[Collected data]
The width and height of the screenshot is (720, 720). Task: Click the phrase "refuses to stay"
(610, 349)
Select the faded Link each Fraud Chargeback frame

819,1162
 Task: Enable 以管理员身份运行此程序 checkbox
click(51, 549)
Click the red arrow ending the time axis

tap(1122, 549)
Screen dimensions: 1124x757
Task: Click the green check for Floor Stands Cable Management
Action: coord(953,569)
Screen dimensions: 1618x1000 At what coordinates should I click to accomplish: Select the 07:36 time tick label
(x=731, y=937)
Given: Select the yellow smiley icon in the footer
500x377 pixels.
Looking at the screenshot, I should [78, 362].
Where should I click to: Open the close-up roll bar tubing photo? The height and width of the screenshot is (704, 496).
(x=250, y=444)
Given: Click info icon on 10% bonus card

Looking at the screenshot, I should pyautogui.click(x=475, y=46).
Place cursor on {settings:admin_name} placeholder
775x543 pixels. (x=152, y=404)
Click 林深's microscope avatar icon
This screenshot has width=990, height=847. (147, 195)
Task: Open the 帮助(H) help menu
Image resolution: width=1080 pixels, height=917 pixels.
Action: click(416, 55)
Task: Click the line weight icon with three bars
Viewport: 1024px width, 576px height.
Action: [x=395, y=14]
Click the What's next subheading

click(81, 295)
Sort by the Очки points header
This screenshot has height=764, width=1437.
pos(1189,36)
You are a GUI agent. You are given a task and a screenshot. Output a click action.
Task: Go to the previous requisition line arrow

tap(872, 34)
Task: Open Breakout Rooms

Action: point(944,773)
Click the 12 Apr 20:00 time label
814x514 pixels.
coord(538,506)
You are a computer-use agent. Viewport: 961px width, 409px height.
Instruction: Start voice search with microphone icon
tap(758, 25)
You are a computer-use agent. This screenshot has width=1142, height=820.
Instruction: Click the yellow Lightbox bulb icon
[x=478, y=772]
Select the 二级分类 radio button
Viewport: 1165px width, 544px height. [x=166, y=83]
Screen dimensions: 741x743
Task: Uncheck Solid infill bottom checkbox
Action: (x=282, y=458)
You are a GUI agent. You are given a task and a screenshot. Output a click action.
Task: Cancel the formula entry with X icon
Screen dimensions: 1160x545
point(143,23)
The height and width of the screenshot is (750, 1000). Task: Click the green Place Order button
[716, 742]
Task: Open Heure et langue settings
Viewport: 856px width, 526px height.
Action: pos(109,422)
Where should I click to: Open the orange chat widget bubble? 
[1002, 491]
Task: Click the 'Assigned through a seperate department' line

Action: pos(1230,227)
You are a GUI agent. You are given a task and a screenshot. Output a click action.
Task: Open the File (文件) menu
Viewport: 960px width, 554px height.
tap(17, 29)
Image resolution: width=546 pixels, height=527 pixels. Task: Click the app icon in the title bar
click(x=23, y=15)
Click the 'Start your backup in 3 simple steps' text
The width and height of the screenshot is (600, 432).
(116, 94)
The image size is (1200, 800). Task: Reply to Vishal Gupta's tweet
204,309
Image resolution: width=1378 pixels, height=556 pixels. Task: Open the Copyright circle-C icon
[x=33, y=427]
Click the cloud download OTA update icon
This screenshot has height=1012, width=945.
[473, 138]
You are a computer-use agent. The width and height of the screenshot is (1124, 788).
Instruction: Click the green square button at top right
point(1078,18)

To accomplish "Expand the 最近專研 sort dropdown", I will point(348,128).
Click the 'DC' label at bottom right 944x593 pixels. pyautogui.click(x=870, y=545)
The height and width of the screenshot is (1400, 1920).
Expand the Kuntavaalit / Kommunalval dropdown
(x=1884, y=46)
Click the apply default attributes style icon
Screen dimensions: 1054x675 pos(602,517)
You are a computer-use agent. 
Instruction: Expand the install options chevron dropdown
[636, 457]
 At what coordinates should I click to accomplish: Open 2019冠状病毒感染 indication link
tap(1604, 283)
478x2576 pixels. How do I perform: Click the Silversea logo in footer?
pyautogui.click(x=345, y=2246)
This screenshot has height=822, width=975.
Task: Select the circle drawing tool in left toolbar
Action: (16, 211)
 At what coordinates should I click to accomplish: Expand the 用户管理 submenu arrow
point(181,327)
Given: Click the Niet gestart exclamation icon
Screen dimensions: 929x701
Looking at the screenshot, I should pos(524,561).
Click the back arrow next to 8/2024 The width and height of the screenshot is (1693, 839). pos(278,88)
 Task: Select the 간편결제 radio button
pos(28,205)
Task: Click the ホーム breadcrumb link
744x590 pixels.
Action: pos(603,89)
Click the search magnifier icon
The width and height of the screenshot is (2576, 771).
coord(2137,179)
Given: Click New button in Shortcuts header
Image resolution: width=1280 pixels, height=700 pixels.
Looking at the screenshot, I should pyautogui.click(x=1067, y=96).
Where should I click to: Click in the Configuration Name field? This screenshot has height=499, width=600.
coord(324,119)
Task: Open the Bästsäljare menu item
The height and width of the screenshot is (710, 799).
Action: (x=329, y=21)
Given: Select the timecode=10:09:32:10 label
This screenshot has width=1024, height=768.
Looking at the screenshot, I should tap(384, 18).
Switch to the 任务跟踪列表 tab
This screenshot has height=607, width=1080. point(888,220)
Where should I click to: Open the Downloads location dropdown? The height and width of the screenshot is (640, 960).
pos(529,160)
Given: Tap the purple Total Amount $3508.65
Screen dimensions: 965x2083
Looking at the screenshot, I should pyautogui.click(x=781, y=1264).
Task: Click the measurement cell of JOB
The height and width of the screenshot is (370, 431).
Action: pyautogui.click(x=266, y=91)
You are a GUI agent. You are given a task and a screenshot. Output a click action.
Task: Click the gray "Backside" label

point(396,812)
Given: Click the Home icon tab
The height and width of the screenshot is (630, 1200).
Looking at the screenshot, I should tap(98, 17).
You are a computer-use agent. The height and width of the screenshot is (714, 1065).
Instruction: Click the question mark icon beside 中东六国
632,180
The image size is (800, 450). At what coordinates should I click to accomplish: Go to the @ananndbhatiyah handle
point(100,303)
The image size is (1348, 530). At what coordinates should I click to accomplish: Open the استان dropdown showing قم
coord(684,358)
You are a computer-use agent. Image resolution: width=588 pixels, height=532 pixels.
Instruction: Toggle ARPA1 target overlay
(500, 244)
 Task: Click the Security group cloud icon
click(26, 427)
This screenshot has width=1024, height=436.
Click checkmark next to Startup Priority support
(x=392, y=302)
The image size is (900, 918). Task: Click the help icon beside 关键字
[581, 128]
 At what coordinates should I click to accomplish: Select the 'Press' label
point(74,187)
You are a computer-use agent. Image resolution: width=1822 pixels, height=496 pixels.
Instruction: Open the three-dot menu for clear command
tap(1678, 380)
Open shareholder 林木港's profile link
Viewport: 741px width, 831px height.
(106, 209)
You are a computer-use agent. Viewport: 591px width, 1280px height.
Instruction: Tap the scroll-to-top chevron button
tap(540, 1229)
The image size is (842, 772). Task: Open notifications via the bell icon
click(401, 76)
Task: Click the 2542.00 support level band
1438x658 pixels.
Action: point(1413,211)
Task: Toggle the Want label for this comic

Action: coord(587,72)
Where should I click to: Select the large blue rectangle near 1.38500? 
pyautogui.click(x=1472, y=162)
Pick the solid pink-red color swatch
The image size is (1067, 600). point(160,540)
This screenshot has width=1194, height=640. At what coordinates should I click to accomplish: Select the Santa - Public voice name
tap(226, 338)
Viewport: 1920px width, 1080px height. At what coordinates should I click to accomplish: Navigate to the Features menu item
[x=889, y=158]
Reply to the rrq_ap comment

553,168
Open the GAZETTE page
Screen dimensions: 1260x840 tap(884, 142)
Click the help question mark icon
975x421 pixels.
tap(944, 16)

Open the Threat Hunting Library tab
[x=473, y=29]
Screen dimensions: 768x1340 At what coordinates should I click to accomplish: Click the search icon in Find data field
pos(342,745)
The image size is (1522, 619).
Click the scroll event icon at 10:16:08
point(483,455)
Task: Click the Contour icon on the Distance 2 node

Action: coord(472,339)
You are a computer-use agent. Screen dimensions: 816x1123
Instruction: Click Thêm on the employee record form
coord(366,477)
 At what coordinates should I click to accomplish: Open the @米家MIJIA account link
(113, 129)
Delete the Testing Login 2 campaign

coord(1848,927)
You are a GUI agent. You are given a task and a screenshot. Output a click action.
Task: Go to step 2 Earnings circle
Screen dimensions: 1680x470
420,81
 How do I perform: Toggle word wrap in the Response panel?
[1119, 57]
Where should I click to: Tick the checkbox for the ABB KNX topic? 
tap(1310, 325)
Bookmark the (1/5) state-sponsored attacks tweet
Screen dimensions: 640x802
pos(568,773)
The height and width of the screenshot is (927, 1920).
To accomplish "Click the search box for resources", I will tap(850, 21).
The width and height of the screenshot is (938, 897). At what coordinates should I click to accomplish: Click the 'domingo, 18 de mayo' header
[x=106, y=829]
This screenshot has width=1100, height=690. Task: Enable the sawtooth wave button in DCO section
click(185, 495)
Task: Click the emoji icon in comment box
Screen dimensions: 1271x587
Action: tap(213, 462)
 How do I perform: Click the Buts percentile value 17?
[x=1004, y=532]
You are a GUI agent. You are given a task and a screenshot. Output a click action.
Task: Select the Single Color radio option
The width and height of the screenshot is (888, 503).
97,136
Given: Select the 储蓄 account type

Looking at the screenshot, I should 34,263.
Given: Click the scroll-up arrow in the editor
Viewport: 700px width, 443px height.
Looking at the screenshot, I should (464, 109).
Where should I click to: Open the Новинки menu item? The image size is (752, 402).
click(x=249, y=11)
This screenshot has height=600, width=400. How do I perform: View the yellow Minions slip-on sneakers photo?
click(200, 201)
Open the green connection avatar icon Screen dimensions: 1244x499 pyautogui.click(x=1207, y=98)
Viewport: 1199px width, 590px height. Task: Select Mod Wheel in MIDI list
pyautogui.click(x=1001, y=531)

## Aim of the exercise
Return, word for word, the lines of the data above from the line with "500x377 pixels." through the line with "Task: Click the line", inclusive.

## Output of the task
500x377 pixels.
Looking at the screenshot, I should [78, 362].
Where should I click to: Open the close-up roll bar tubing photo? The height and width of the screenshot is (704, 496).
(x=250, y=444)
Given: Click info icon on 10% bonus card

Looking at the screenshot, I should pyautogui.click(x=475, y=46).
Place cursor on {settings:admin_name} placeholder
775x543 pixels. (x=152, y=404)
Click 林深's microscope avatar icon
This screenshot has width=990, height=847. (147, 195)
Task: Open the 帮助(H) help menu
Image resolution: width=1080 pixels, height=917 pixels.
Action: click(416, 55)
Task: Click the line weight icon with three bars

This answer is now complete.